**Provided passage:**
——

As a psychologist and sexologist, we’ve been studying relationships for more than 50 years combined, and we’ve found that no matter how you slice it, most of them fail because of poor communication.
In his book “What Predicts Divorce?”, psychologist Dr. John Gottman identifies the four most problematic types of communication in relationships, based on his studies of 40,000 couples:
- Contempt: Expressing a lack of respect for our partners (e.g., name-calling, eye-rolling, ridiculing).
- Criticism: Attacking a partner’s character.
- Defensiveness: Protecting from criticism by using excuses or shifting blame.
- Stonewalling: Withdrawing from communication by ignoring, zoning out or acting busy.
Of these four, Gottman says, the biggest predictor of a failed relationship is contempt.
What does contempt look like?
Contempt is more than criticism or saying something negative. It’s when one partner asserts that they are smarter, have better morals, or are simply a better human being than the other.

——

**Data section:**
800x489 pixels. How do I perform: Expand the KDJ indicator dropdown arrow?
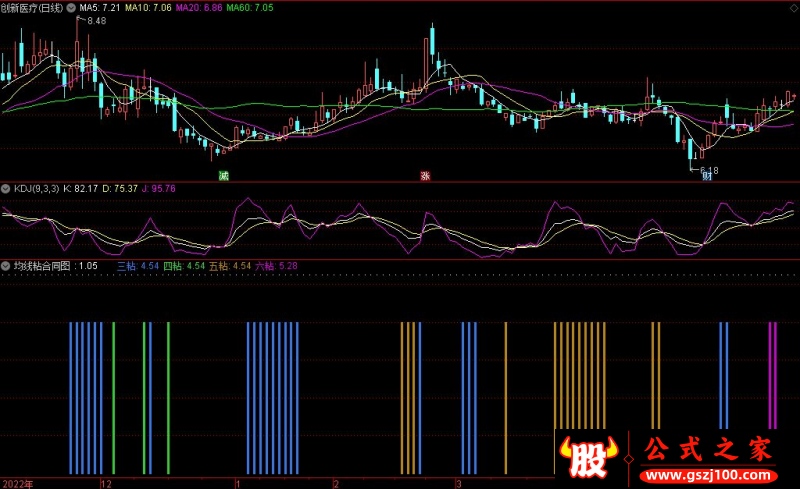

——

**Work to complete:**
A. In the relationship communication passage, which of the four communication types does Gottman name as the biggest predictor of a failed relationship?
B. Repeat part of the relationship communication passage word for word, beginning at the words "- Defensiveness: Protecting" and stopping after "than the other.".
C. Please pick up the relationship communication passage after its final sentence and carry it on.

**Answers to the exercises:**
A. Contempt.

B.
- Defensiveness: Protecting from criticism by using excuses or shifting blame.
- Stonewalling: Withdrawing from communication by ignoring, zoning out or acting busy.
Of these four, Gottman says, the biggest predictor of a failed relationship is contempt.
What does contempt look like?
Contempt is more than criticism or saying something negative. It’s when one partner asserts that they are smarter, have better morals, or are simply a better human being than the other.

C.
The partner on the receiving end feels unworthy and unloved.
For example, continually interrupting the other person is disrespectful. But it turns into contempt when the interruption is not an overeager desire to talk, but rather a statement that the partner has nothing interesting or important to say.
It could be as obvious as a spouse saying, “Oh, he’s not worth listening to. He couldn’t tell a story to save his life.”
When this type of behavior becomes more than rare — and when it is either unrecognized or delivered with intent — any relationship, much less a marriage, is in trouble.
How contempt destroys relationships
Contempt makes it impossible for partners to feel like they have each other’s back. Instead of “it’s you and me against the problem,” partners are now the opponents. They never know when they might be attacked or undermined.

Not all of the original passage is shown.